Seniors, students enjoy tea dance
By Maleeka Marsden
InternLittle Converses and Vans skidded across the wooden floors with waltzes and tangos as residents looked on with delight last Wednesday afternoon at the Casa de Manana retirement community.
The dancers were fifth graders from Dingeman Elementary in Scripps Ranch that came to perform after eight weeks of ballroom dance lessons taught by YMCA dance instructor Lihn Tran.
They performed four dances: the waltz, tango, swing, and electric slide. Almost all of the dancers agreed that the swing was their favorite, but also the hardest. Akil Kotamarti appraised the quicked-tempoed boogie as “half hard, half easy, half fun.”
The nervous giggles, the squirmy bodies, the proud smiles, the shy over-the-shoulder-to-avoid-eye-contact-with-partner stares, all brought a revivifying energy into the room that encouraged past dancers, such as Marillynn LaCoco, to pair up with a youngster.
“He does a beautiful waltz,” she said of her dance partner Kotamarti.
The retirement home’s staff members were also pleased, as both Director of Wellness and Recreation Tansy Sheehey, who made the event possible, and Director of Marketing and Sales Leigh Siso, said that it was a great intergenerational experience. Sheehey’s daughter just happens to be one of the students.
Not all fifth graders at Dingeman elementary were as lucky as this bunch, though. Teacher Rochelle Shwartz decided this year that ballroom dance classes would be a worthy use of the GAT (Gifted and Talented) funds she received from the school, and thus invited Tran, or “Miss Lihn” as she is affectionately known to the students, to teach lessons to the class every Wednesday afternoon for the last eight weeks.
“It is much more rewarding teaching children,” said Tran, who is accustomed to teaching adults. “With kids you’re opening a door for them; you’re giving them a history lesson as well as an etiquette lesson.”

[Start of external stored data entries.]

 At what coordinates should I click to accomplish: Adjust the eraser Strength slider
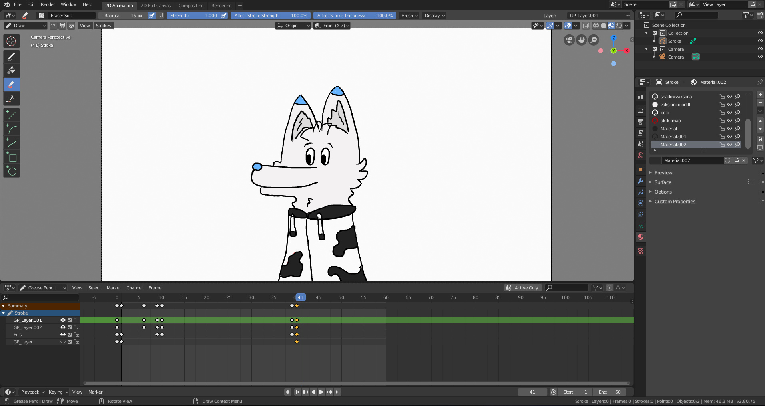pyautogui.click(x=193, y=16)
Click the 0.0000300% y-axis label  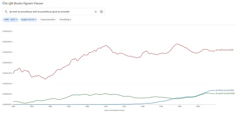point(7,42)
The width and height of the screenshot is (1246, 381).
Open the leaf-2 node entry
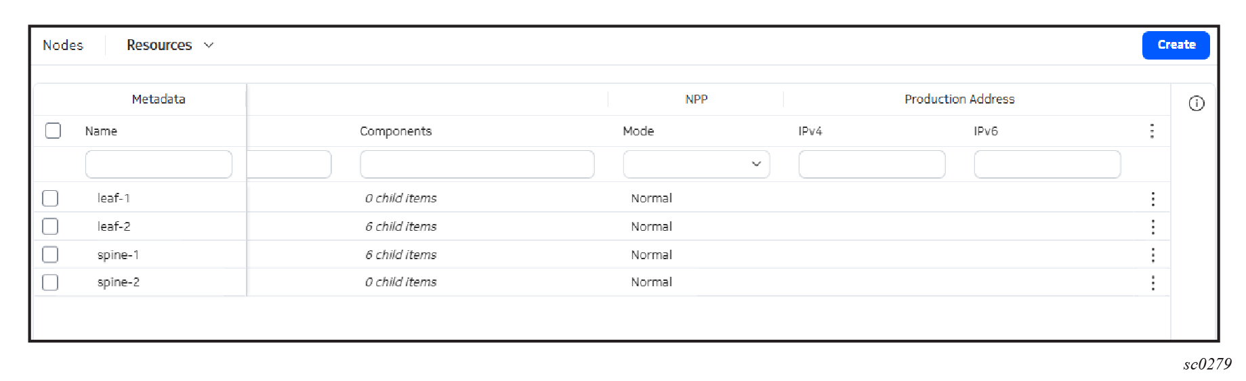click(x=114, y=227)
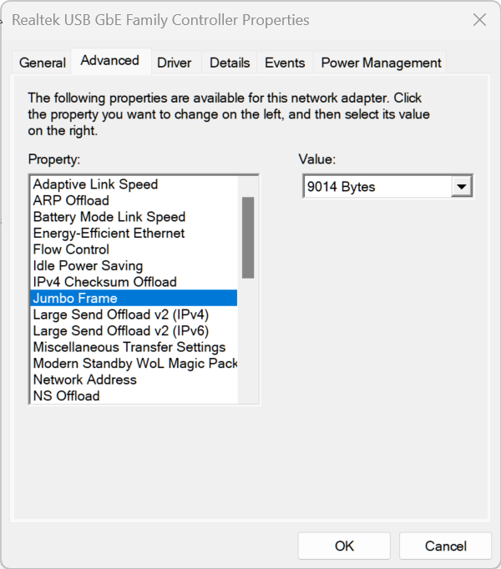Open the Driver tab
Viewport: 501px width, 569px height.
[175, 63]
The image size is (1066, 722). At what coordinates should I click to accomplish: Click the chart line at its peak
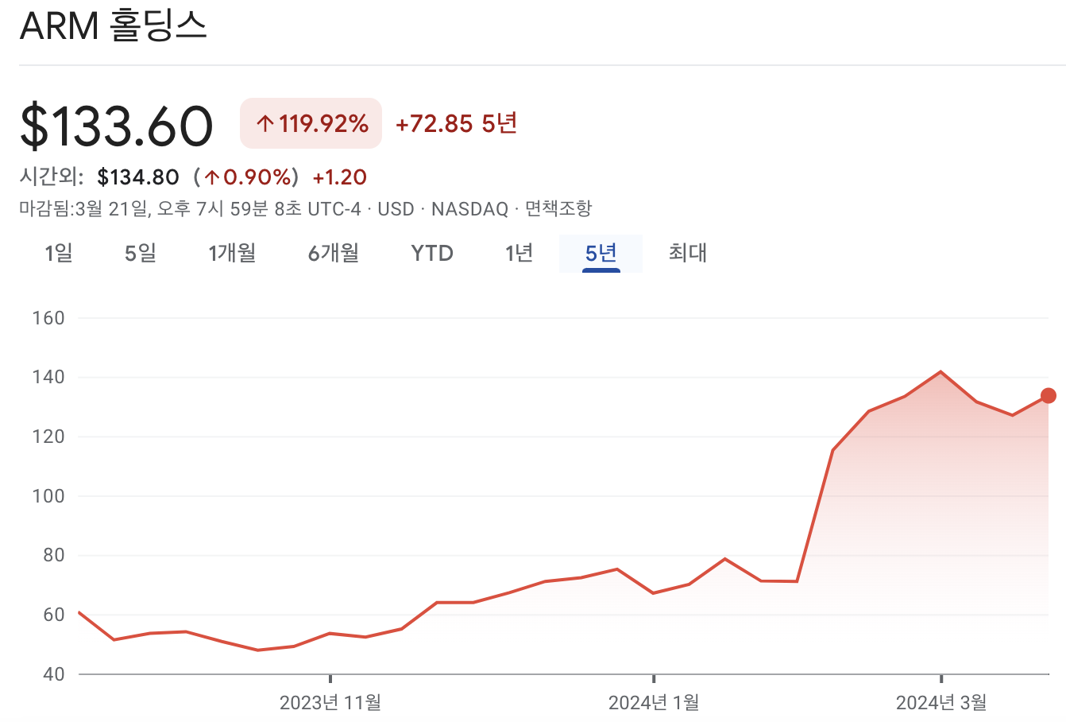939,371
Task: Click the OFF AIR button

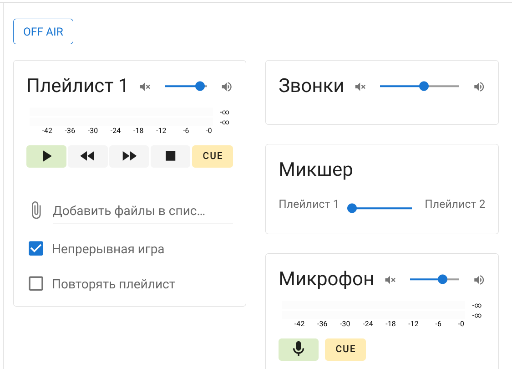Action: pyautogui.click(x=43, y=32)
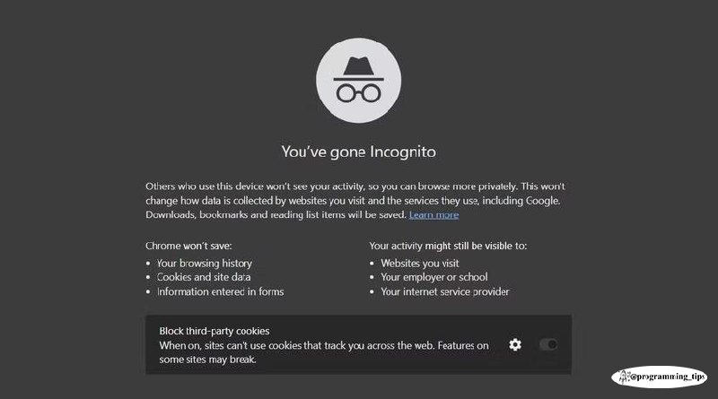
Task: Click the cookie description text "When on, sites…"
Action: tap(324, 352)
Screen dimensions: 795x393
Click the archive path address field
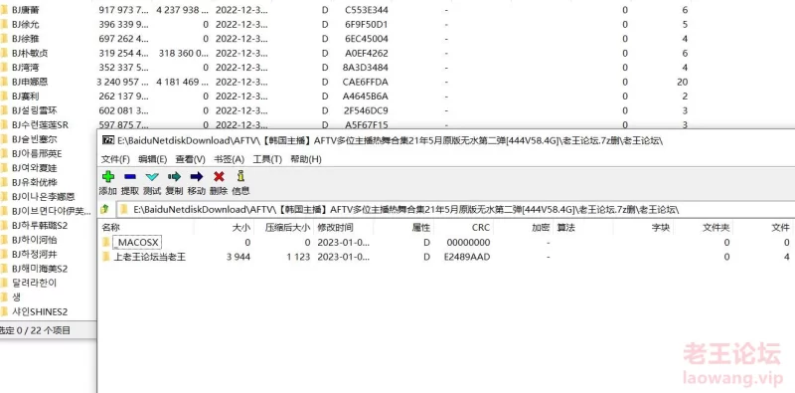point(455,209)
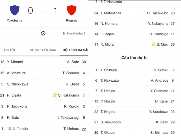
Task: Click yellow card icon beside S. Katayama
Action: pyautogui.click(x=55, y=95)
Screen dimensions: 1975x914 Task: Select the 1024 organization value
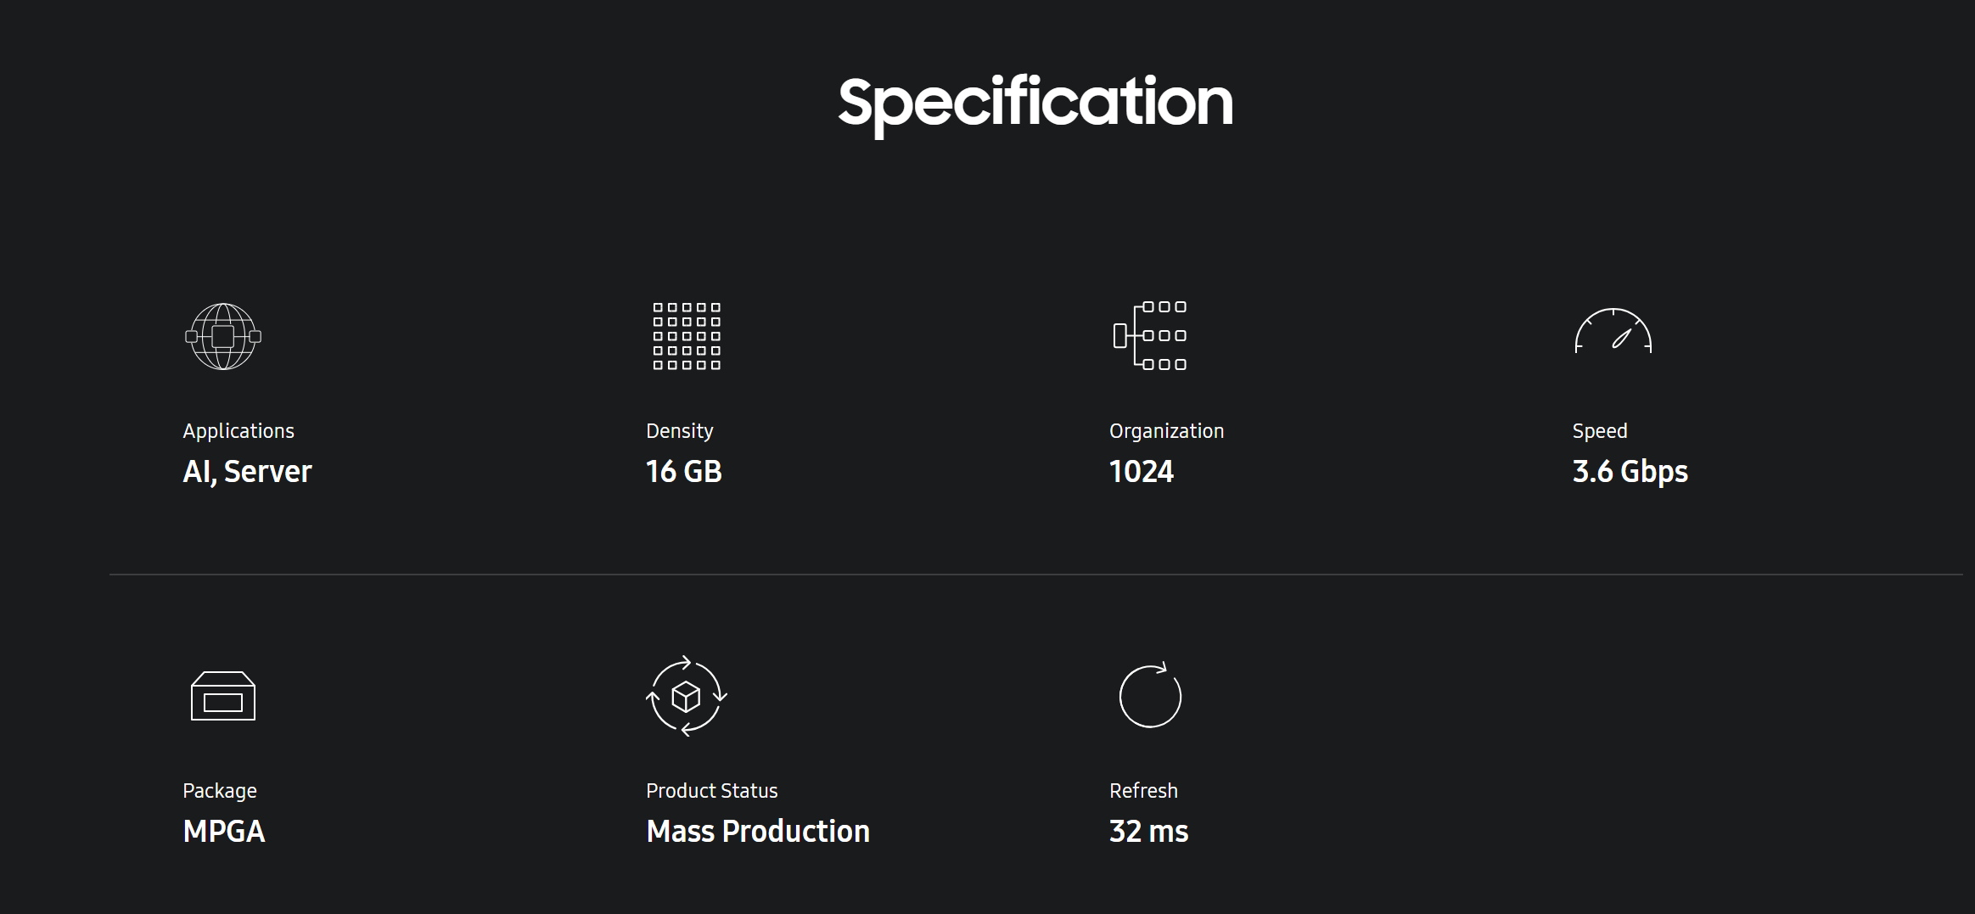tap(1142, 472)
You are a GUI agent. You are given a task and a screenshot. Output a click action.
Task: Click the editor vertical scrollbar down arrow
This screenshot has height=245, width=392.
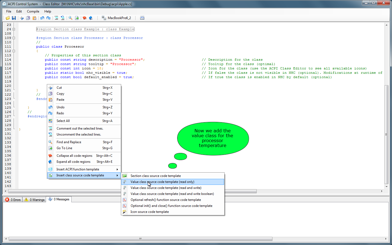pos(386,187)
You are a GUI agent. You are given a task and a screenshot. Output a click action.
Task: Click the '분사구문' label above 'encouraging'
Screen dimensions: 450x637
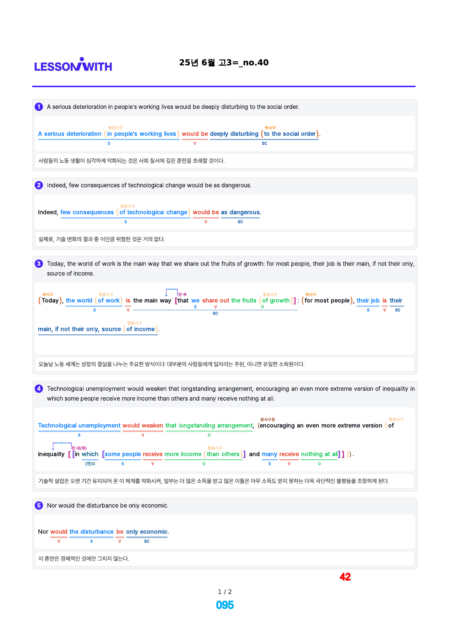coord(267,419)
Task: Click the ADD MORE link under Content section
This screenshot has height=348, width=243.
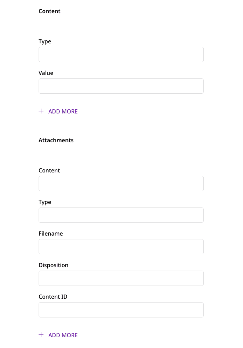Action: (63, 111)
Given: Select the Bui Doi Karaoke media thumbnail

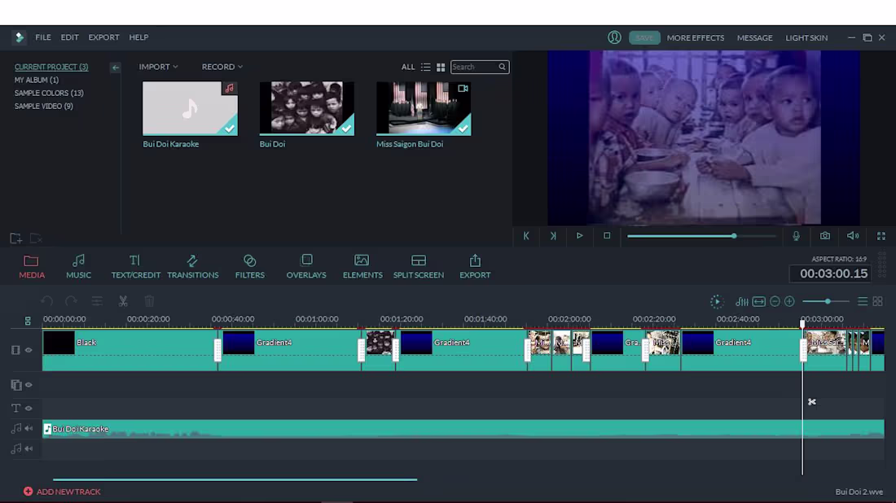Looking at the screenshot, I should tap(190, 108).
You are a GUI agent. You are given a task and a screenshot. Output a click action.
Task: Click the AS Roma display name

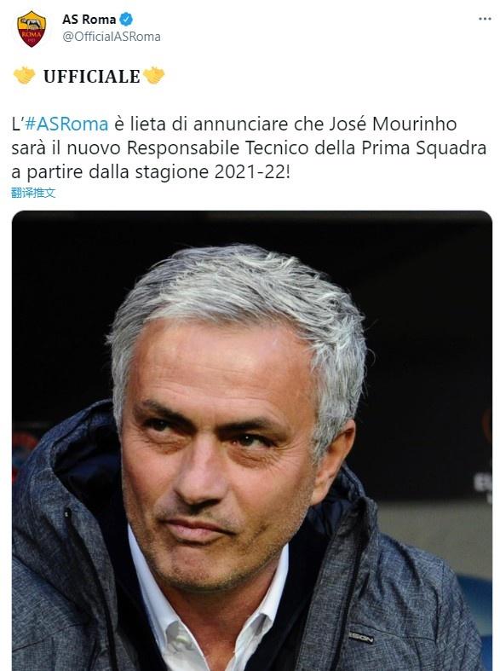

She added that ballroom dance is a very important social skill for them to have, one that helps to get over shyness.
Yes, but what about cooties? In response to dancing with girls, Josh Hampshire said matter-of-factly, “I didn’t like it but I didn’t hate it either. After a while I got used to it.”
Alex Flournoy added that the lessons were “kinda hard and strange because you had to dance with a girl.”